Classical music has its own guidelines for making


It is a bit similar to grammar


But it is completely different from grammar


Language requires more precise regulationso that people with different ways of thinking can communicate smoothly


We all live our lives in our own context




Some people call it “formal music”

Classical music


Like language,


there is guidance for how it is made


This is something that has slowly changed over time

It continues to evolve over time


It is based on harmonic relationships

and has been shaped so that it can be used more easily

within what people of each era could “know”

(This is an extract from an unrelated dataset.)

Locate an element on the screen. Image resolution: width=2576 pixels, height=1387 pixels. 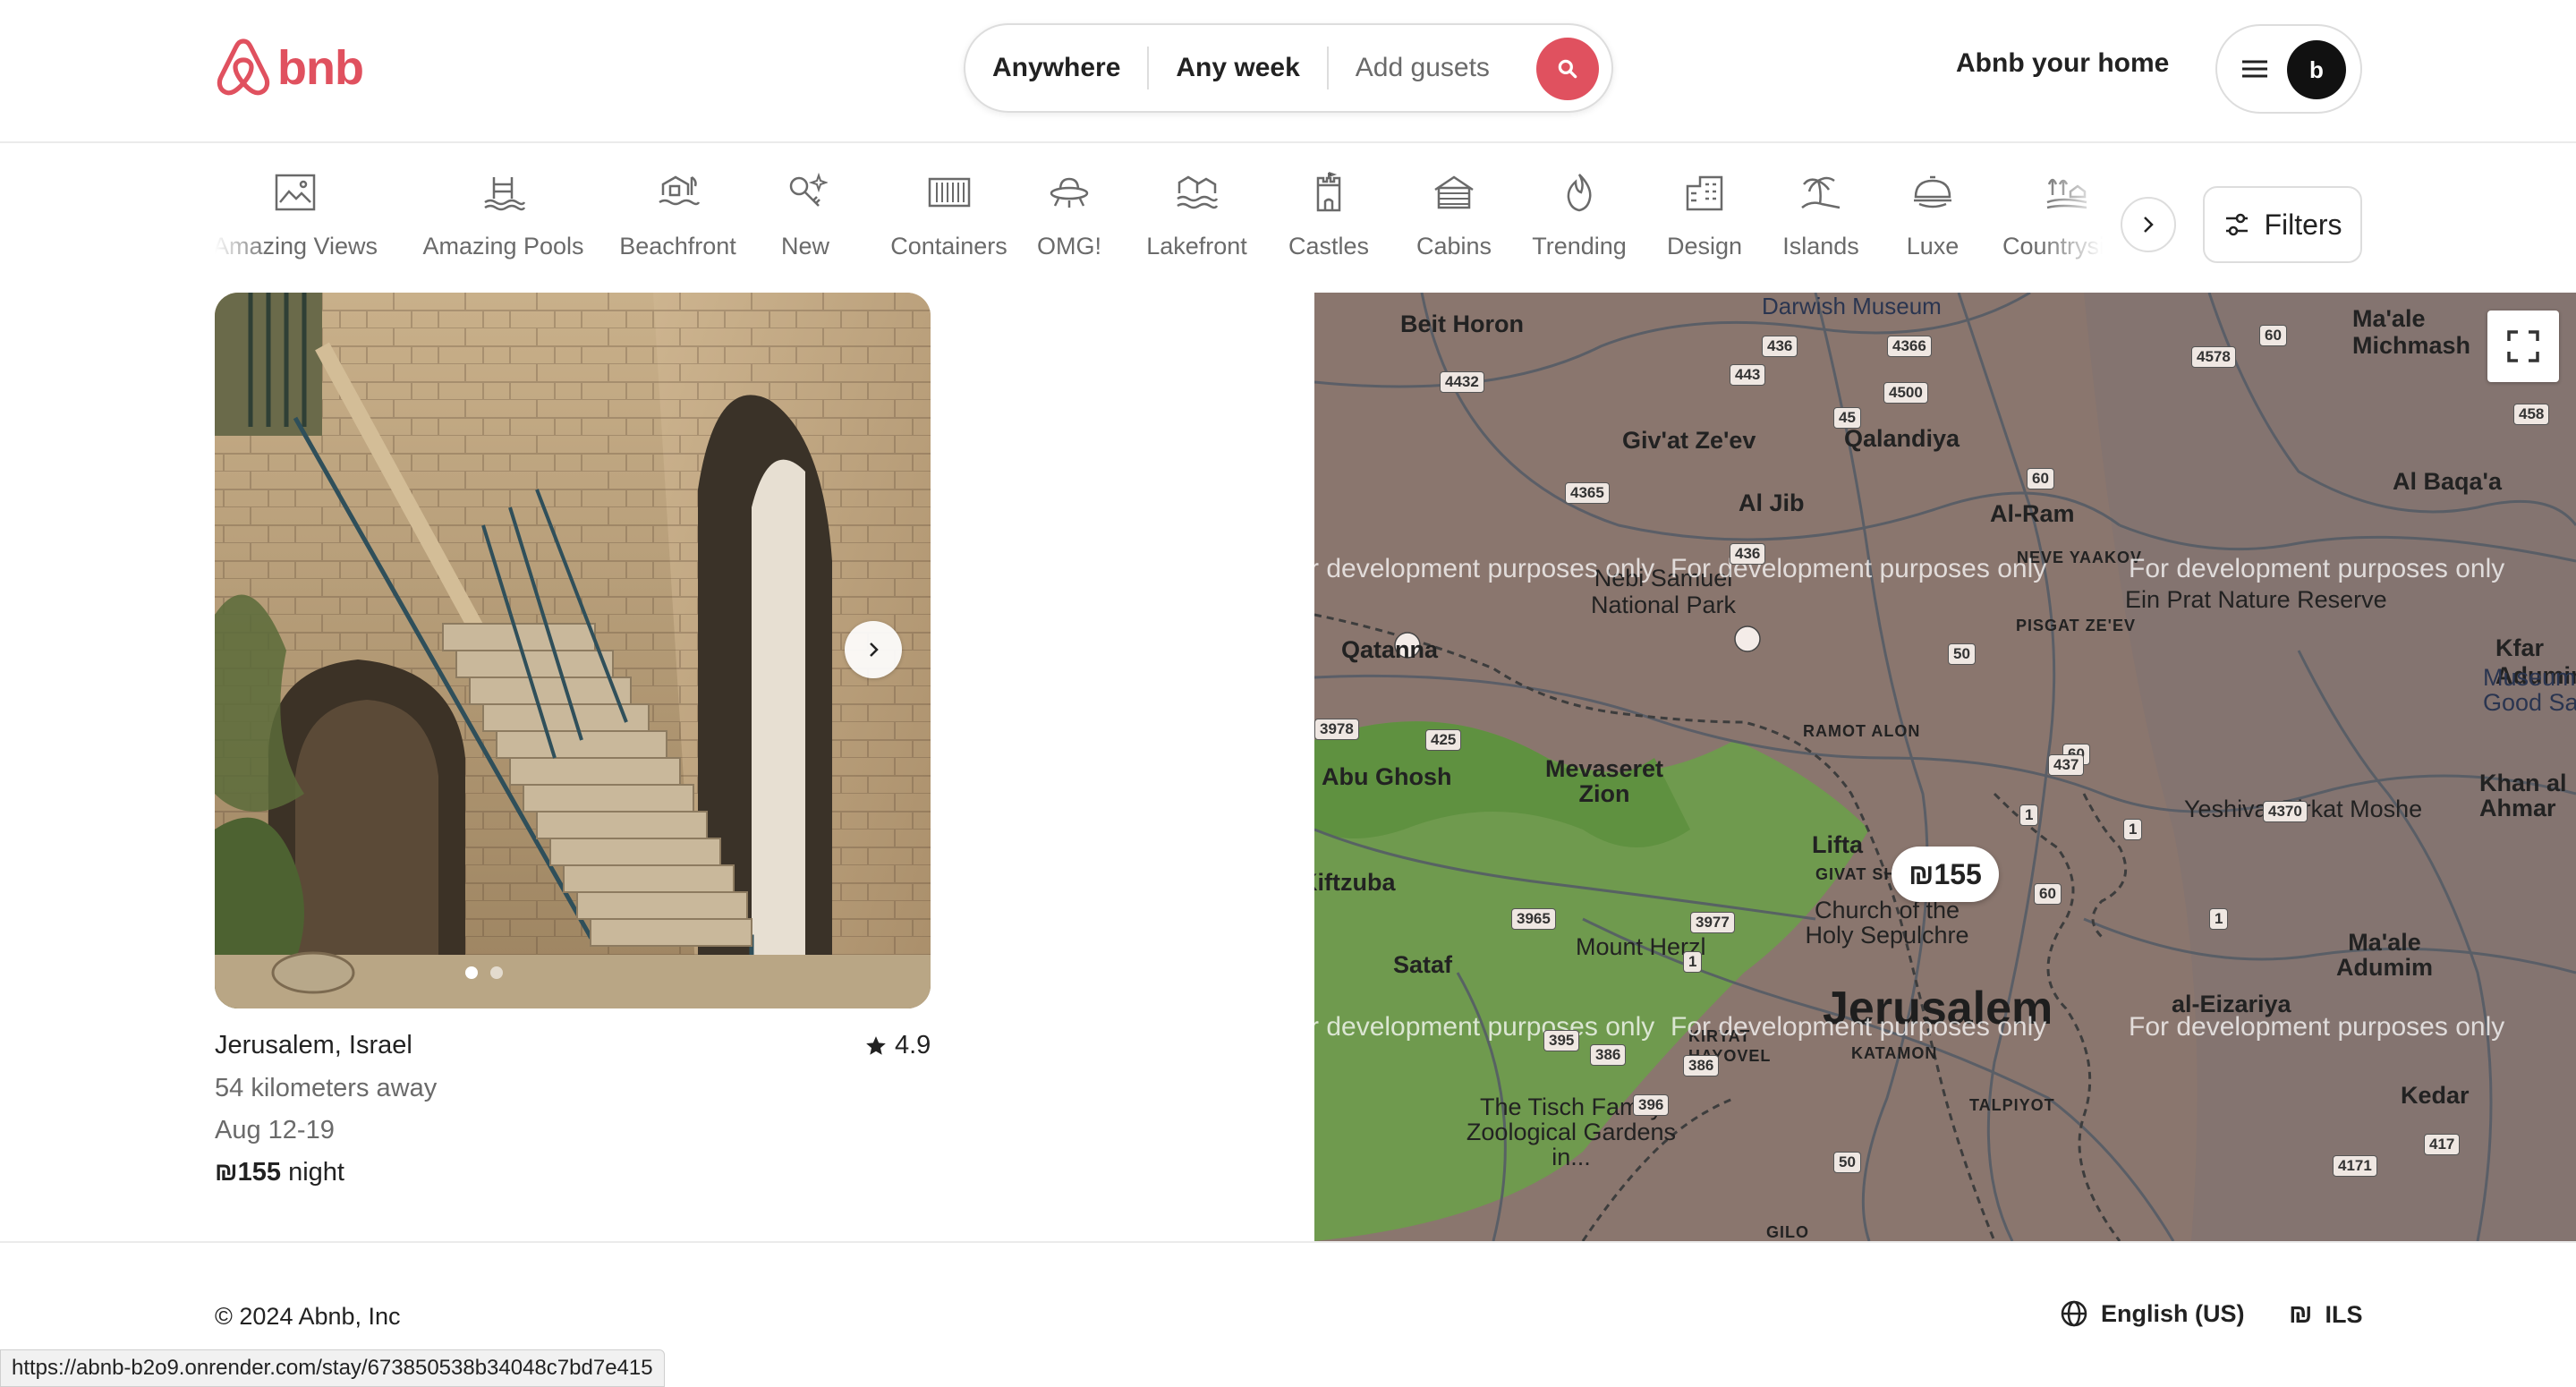
search-when-button: Any week is located at coordinates (1238, 68).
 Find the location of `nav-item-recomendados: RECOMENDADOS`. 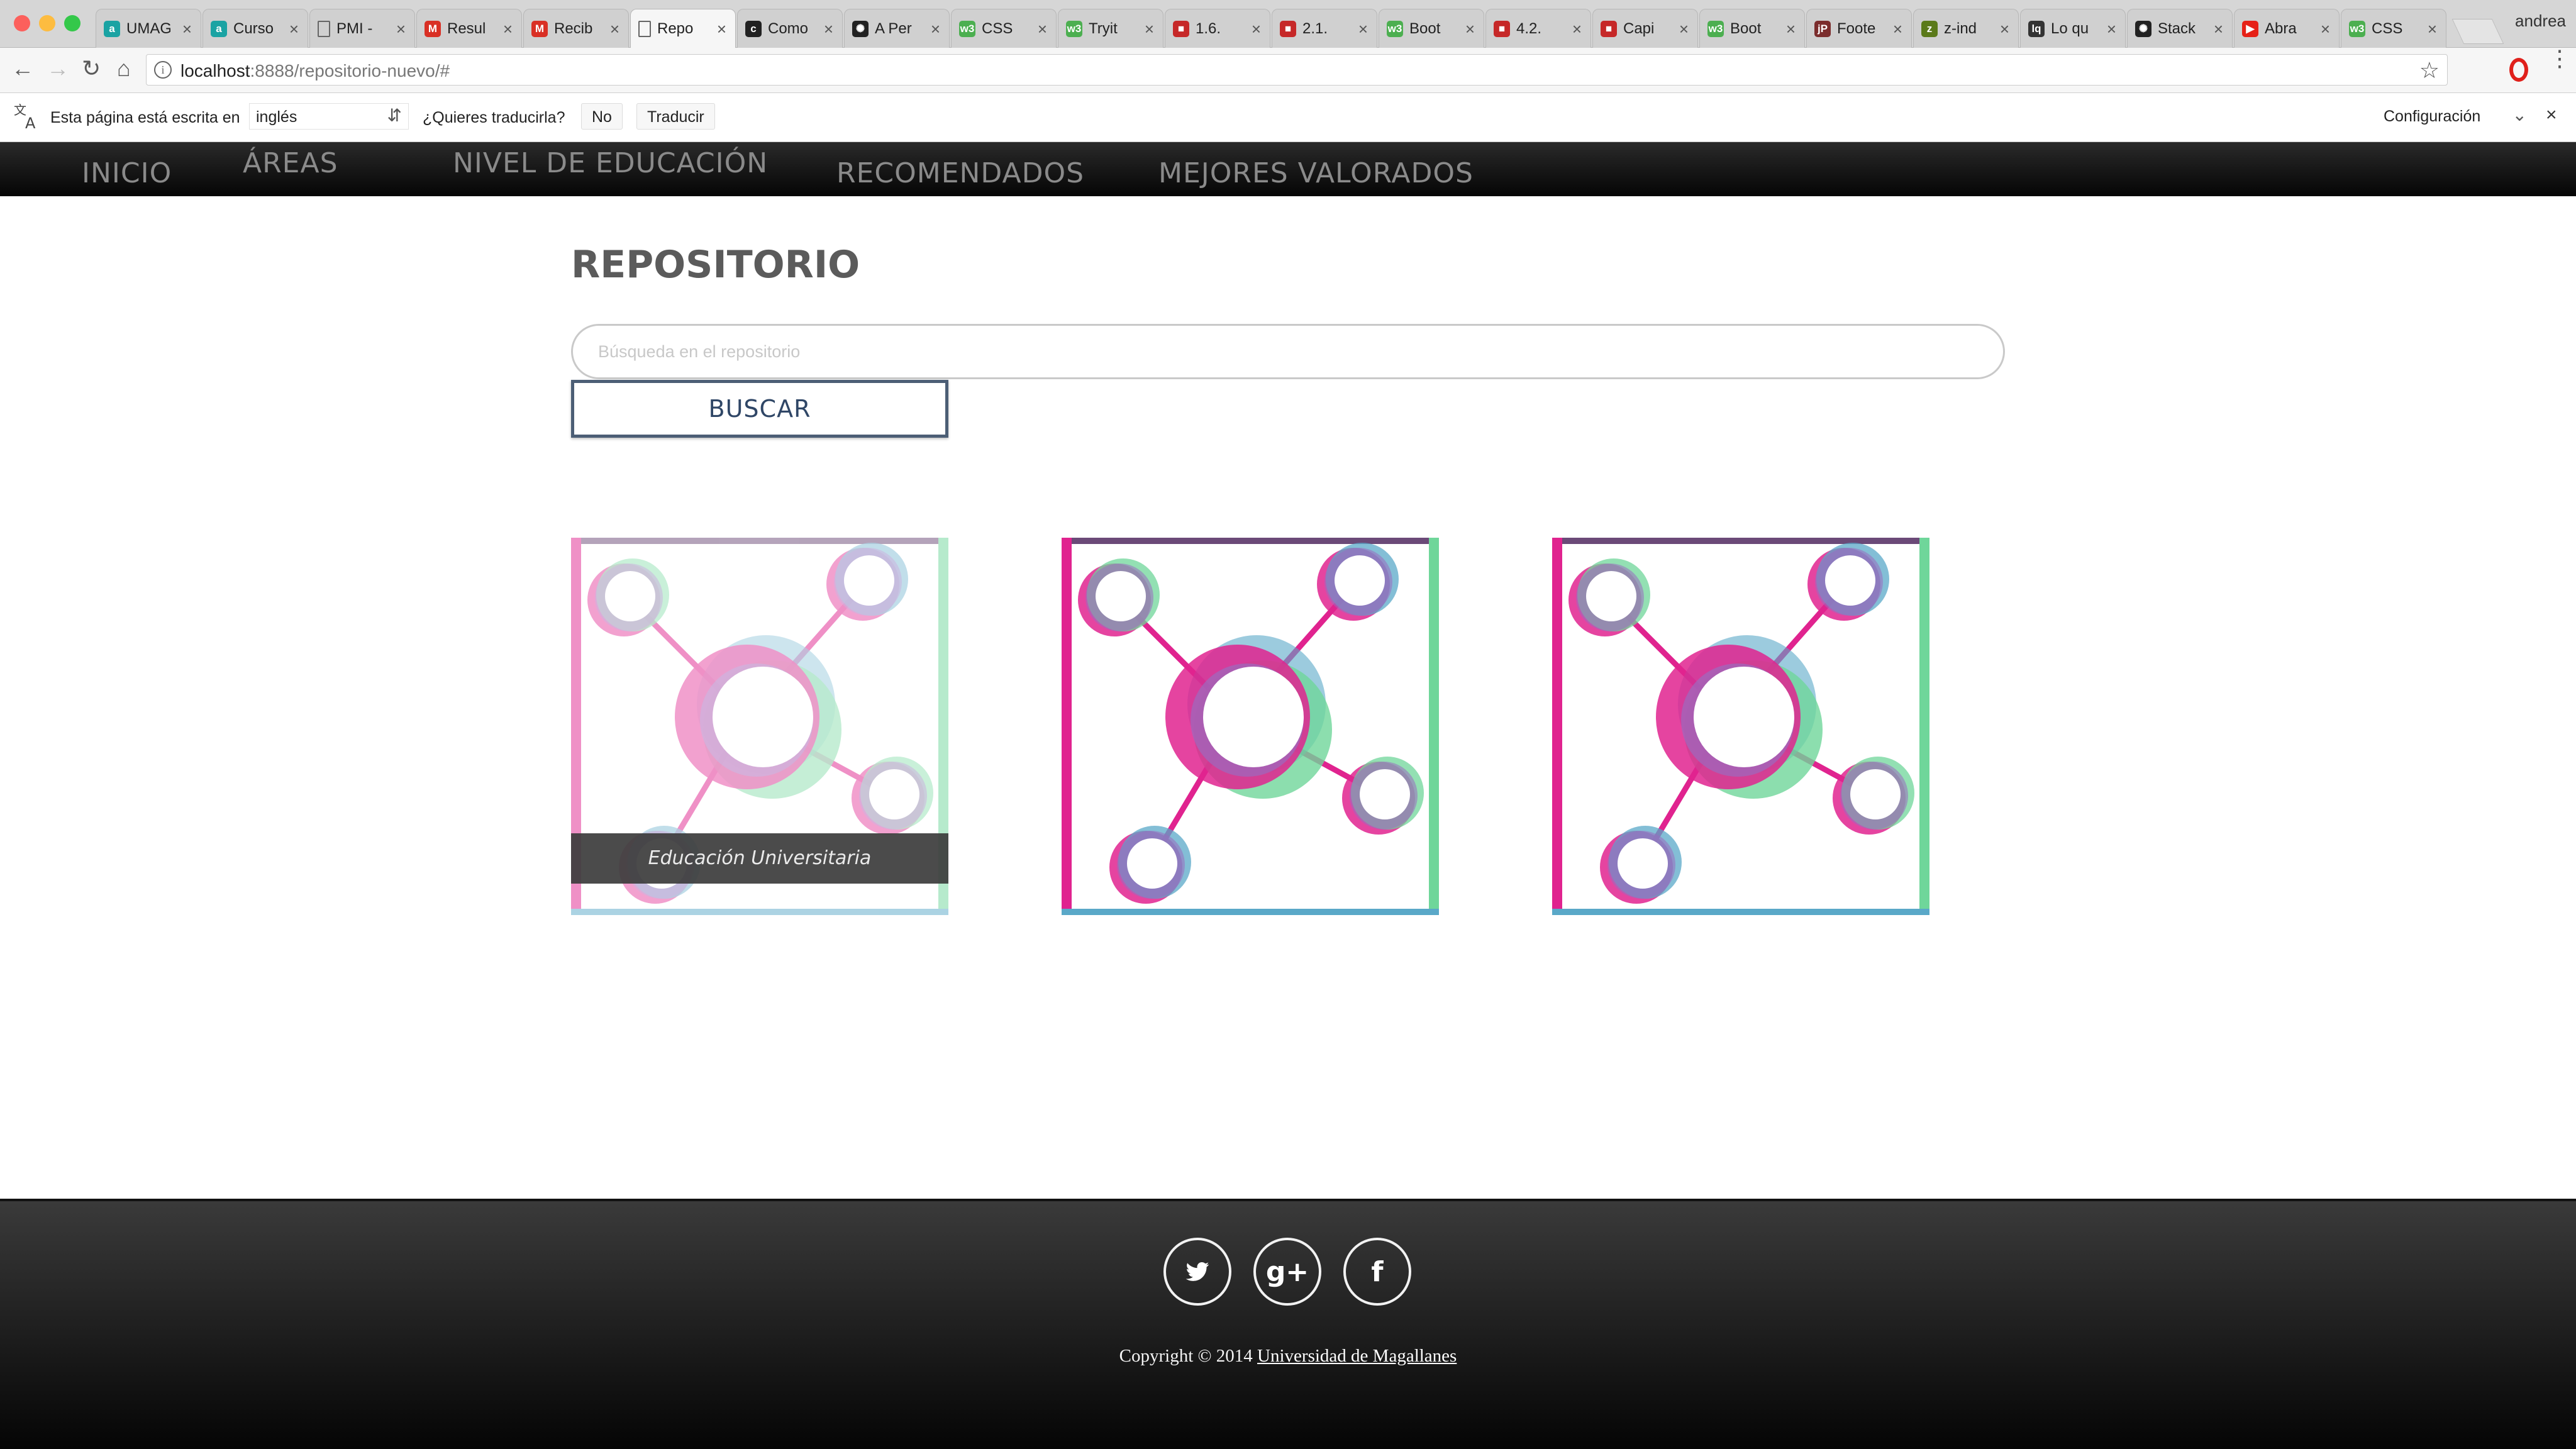

nav-item-recomendados: RECOMENDADOS is located at coordinates (960, 173).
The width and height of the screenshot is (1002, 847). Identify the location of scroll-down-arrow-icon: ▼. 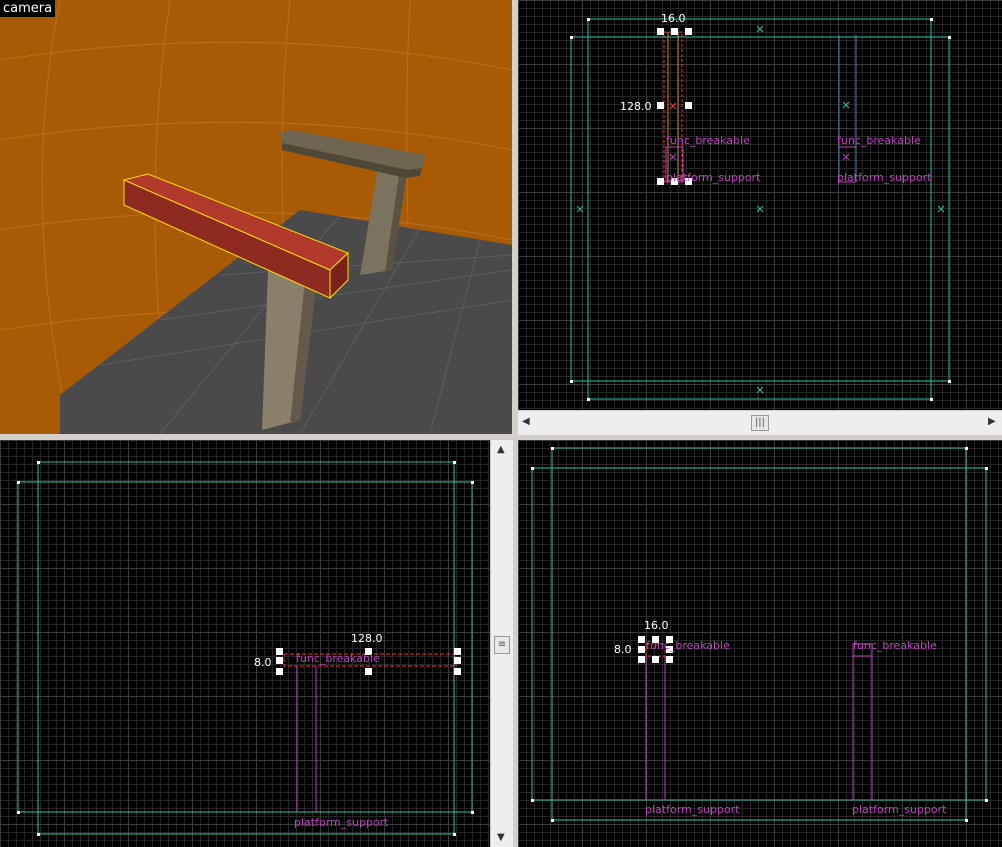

How one takes in a sound itself

and how one senses the relationships between sounds


The sense of harmony differs from person to person

this becomes very clear when teaching children.


Before that,

it is something that must be learned and embodied.


In this way, knowledge accumulates

and gradually takes form as a system that can be learned and used by anyone


In the past, musicians were

like many other trades

fairly common to see

and often in service to courts or churches


So the point at which true freedom

began to shape classical music

is actually quite recent


Because what was required

was technical expertise

to respond to professional demands,


the knowledge of how to construct music to meet those demands

was, in a sense, indispensable





So it developed in great detail


And there is still a pitfall there


Of course, each work has its own beauty


or perhaps it is clearer to call it its “character”


and because of that,


I think one has to truly enter into dialogue with the work

and find it for oneself


But how that finds its way into sound

depends on the person who plays


If we choose to ignore this


and one pursues an imposed sense of “rightness”

based only on historical form,


the music does not come alive


Especially if one becomes too caught up

in small, peripheral details,


it becomes difficult


it really does


I have played differently for exams and for performance


so I know


When you keep doing that,


not only does the music die,


but your own heart gradually thins out


At a basic level,


what a person does not allow in themselves

they do not allow in others either


So in order to free oneself from this kind of constraint,


one has to first free oneself


When you feel that someone’s music is “good” or “bad,”


if you notice

why it has become a binary judgment,


that is where the first step begins


About interpretation,


I once read a passage in a book

where Cortot wrote about Chopin


I was still in my twenties


I thought it was an important sentence,


but it took me all this time

for it to truly become my own


And then, the same words return again


as if to reaffirm something in myself


Words of Lili Kraus,


who studied with Bartók

I did not know


she had also studied with Schnabel


I remember bringing

Schnabel’s edition of the Beethoven sonatas

to a lesson


and being told off for it


🤭


I learned that it is a total misconception to speak about ‘style’ of playing.

If you understand the fabulous message of Mozart’s dynamic signs, you will have no doubts

—— Lili Kraus


Spread your wings,

and free yourself from the constraints.